WHAT THIS EXERCISE ASKS
1. According to the feature engineering pipelines page, which four stages make up the feature pipeline?
2. Pick up the feature engineering pipelines page after its last line and keep writing it.

GIVEN PASSAGE
Feature Stores & Feature Engineering

Feature Engineering Pipelines

3 min read

Feature engineering transforms raw data into meaningful inputs for ML models. Building robust pipelines ensures your features are fresh, consistent, and production-ready.

Feature Engineering Pipeline Architecture

┌─────────────────────────────────────────────────────────────────┐
│                       Raw Data Sources                          │
│  ┌─────────┐  ┌─────────┐  ┌─────────┐  ┌─────────┐           │
│  │Database │  │ Events  │  │  Logs   │  │  APIs   │           │
│  └────┬────┘  └────┬────┘  └────┬────┘  └────┬────┘           │
└───────┼────────────┼────────────┼────────────┼─────────────────┘
        │            │            │            │
        └────────────┴─────┬──────┴────────────┘
              ┌────────────────────────┐
              │   Feature Pipeline     │
              │  ┌──────────────────┐  │
              │  │  Ingestion       │  │
              │  ├──────────────────┤  │
              │  │  Transformation  │  │
              │  ├──────────────────┤  │
              │  │  Validation      │  │
              │  ├──────────────────┤  │
              │  │  Storage         │  │
              │  └──────────────────┘  │
              └───────────┬────────────┘
        ┌─────────────────┴─────────────────┐
        │                                   │
        ▼                                   ▼
┌───────────────────┐            ┌───────────────────┐
│  Offline Store    │            │   Online Store    │
│  (Training)       │            │   (Inference)     │
└───────────────────┘            └───────────────────┘

Feature Transformation Patterns

Aggregations

import pandas as pd

def compute_customer_aggregates(transactions_df: pd.DataFrame) -> pd.DataFrame:
    """Compute customer-level aggregations."""

EXTRACTED RECORDS
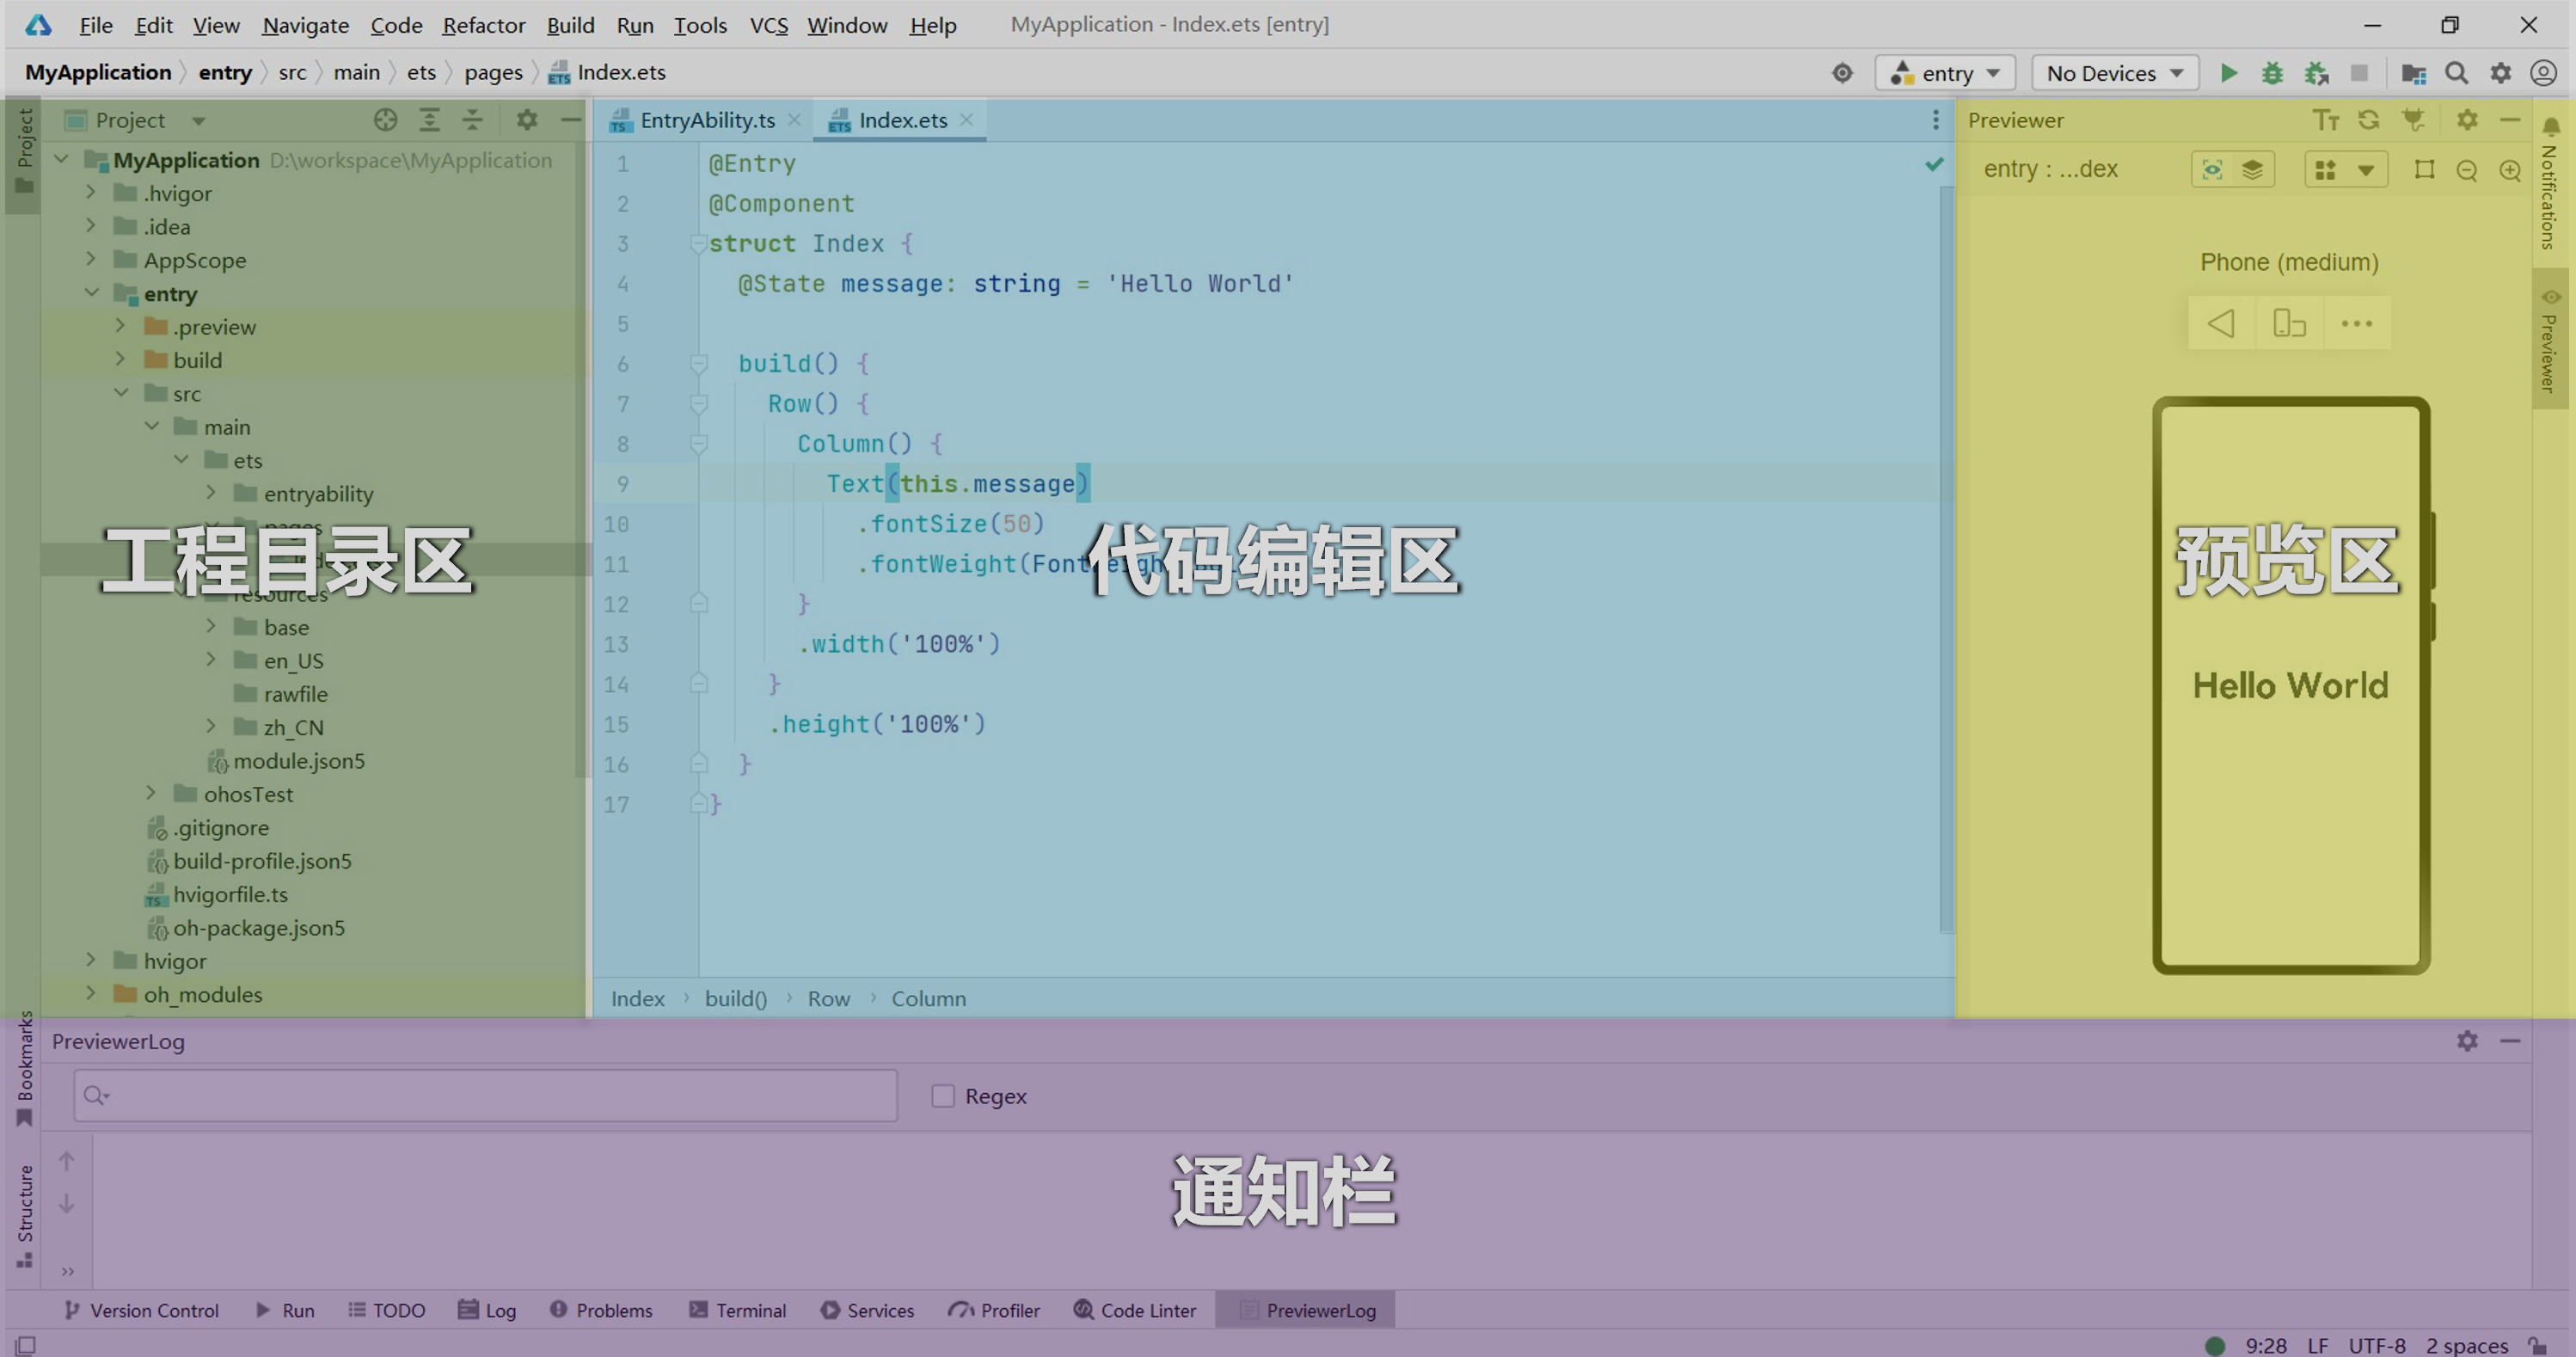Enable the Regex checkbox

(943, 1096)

* * *

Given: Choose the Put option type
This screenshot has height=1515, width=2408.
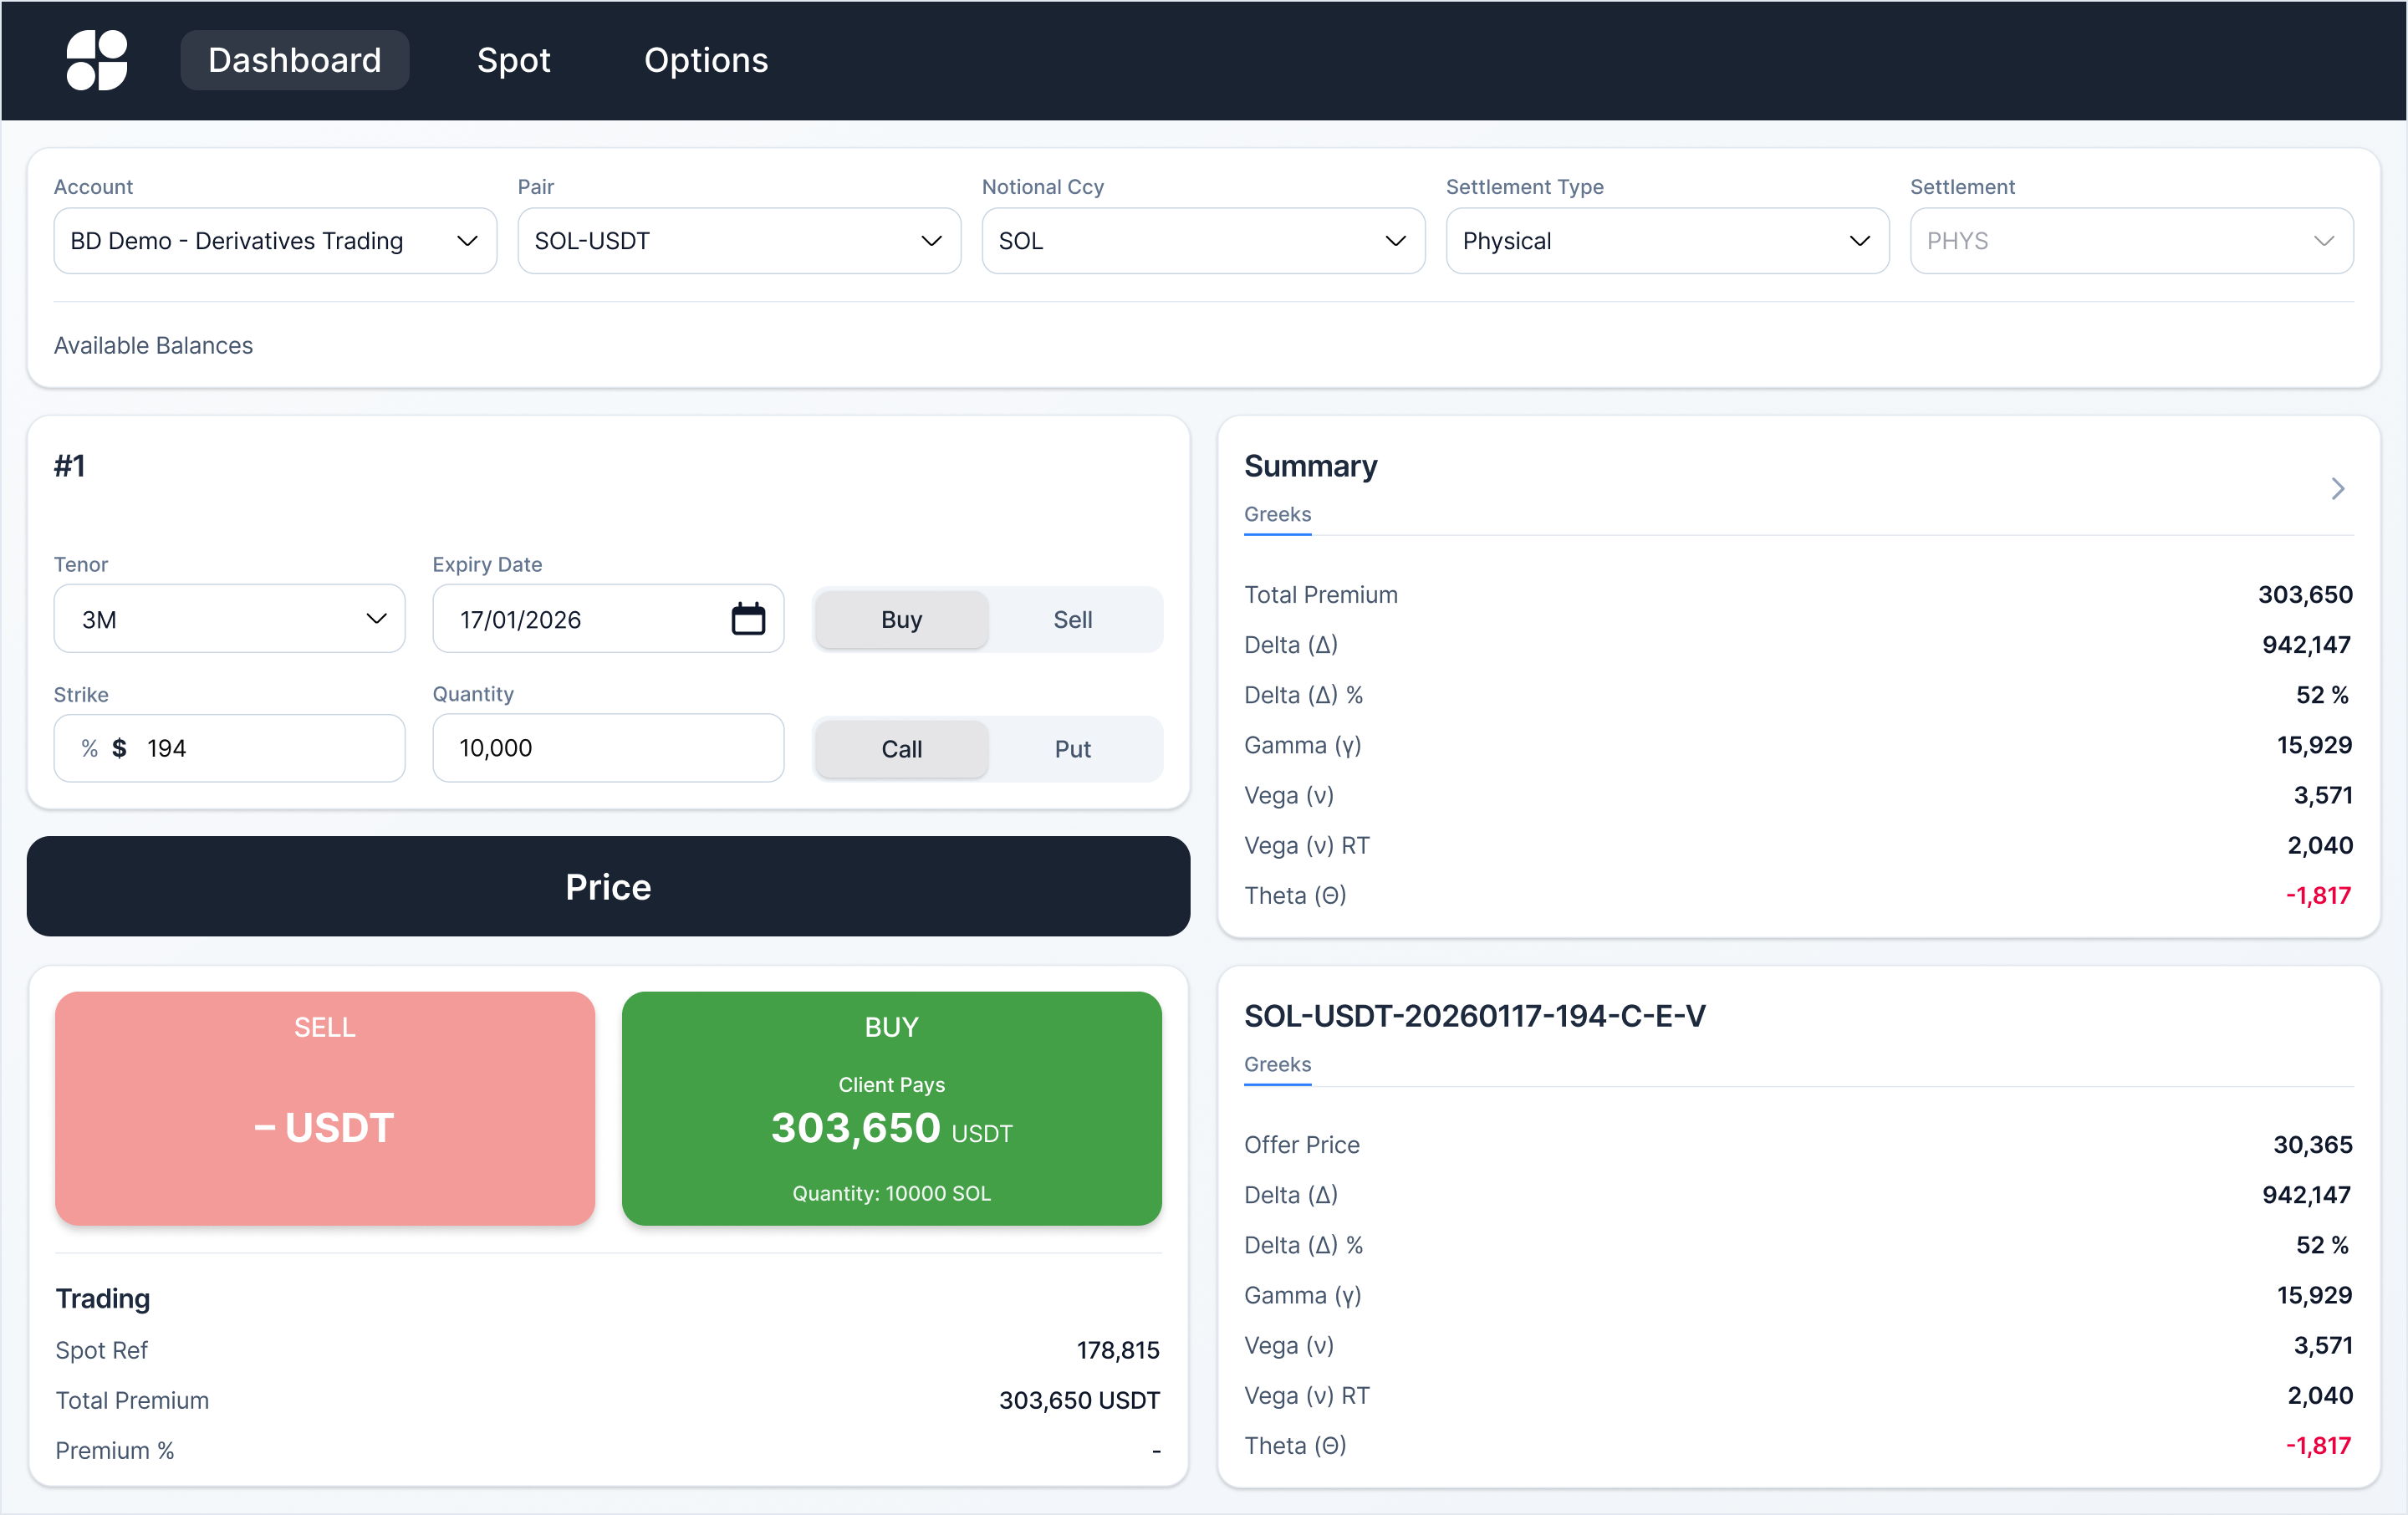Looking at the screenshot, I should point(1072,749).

...

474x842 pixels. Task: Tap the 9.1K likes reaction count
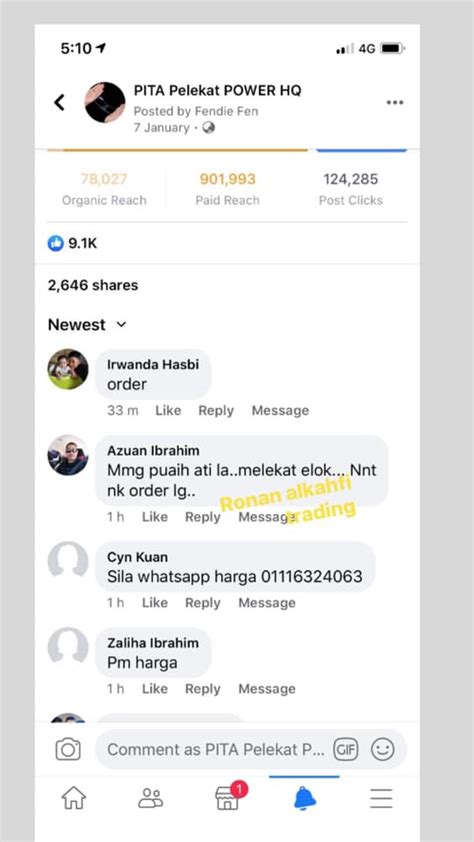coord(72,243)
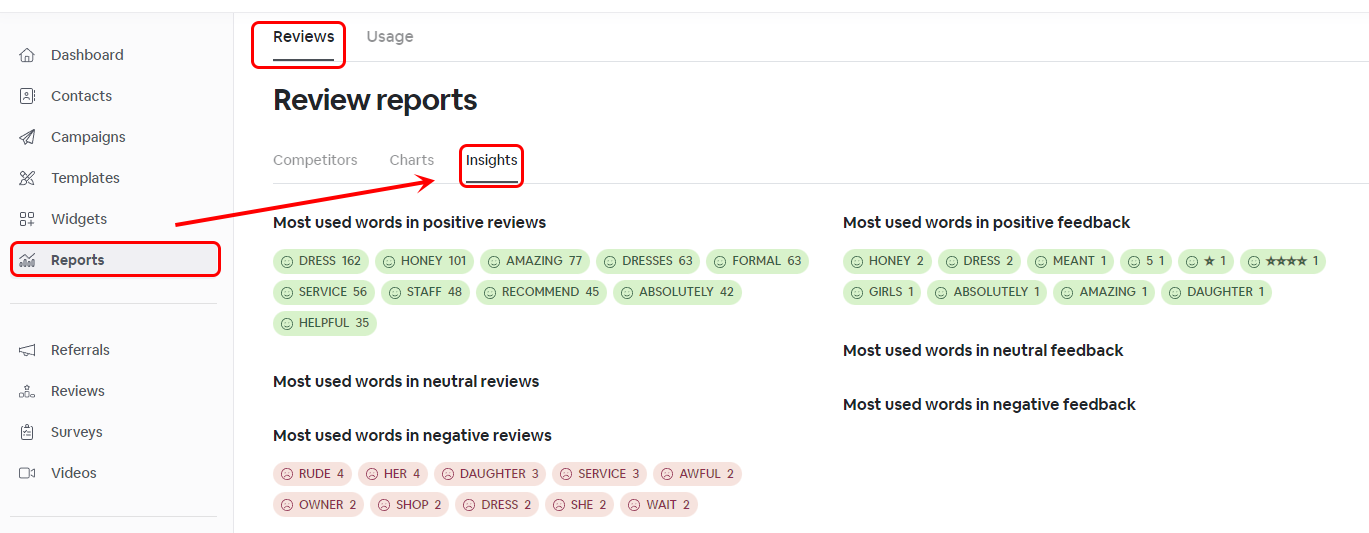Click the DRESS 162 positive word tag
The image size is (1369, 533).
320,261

ANSWERS IN ORDER
1. Ingestion, transformation, validation, and storage.

2.
    return transactions_df.groupby("customer_id").agg({
        "amount": ["sum", "mean", "std", "count"],
        "transaction_date": ["min", "max"]
    }).reset_index()

# Output columns:
# - amount_sum (total spend)
# - amount_mean (average transaction)
# - amount_std (spending variability)
# - amount_count (number of transactions)
# - transaction_date_min (first purchase)
# - transaction_date_max (last purchase)

Time-Based Features

from datetime import datetime, timedelta

def compute_time_features(df: pd.DataFrame, reference_date: datetime) -> pd.DataFrame:
    """Compute time-based features."""
    df = df.copy()

    # Days since last activity
    df["days_since_last_order"] = (
        reference_date - pd.to_datetime(df["last_order_date"])
    ).dt.days

    # Rolling aggregates
    df["orders_last_7d"] = df.apply(
        lambda row: count_orders_in_window(row["customer_id"], days=7),
        axis=1
    )

    df["orders_last_30d"] = df.apply(
        lambda row: count_orders_in_window(row["customer_id"], days=30),
        axis=1
    )

    # Time-based ratios
    df["order_frequency_trend"] = df["orders_last_7d"] / (df["orders_last_30d"] / 4)

    return df

Categorical Encoding

from sklearn.preprocessing import LabelEncoder, OneHotEncoder

def encode_categoricals(df: pd.DataFrame) -> pd.DataFrame:
    """Encode categorical features."""
    df = df.copy()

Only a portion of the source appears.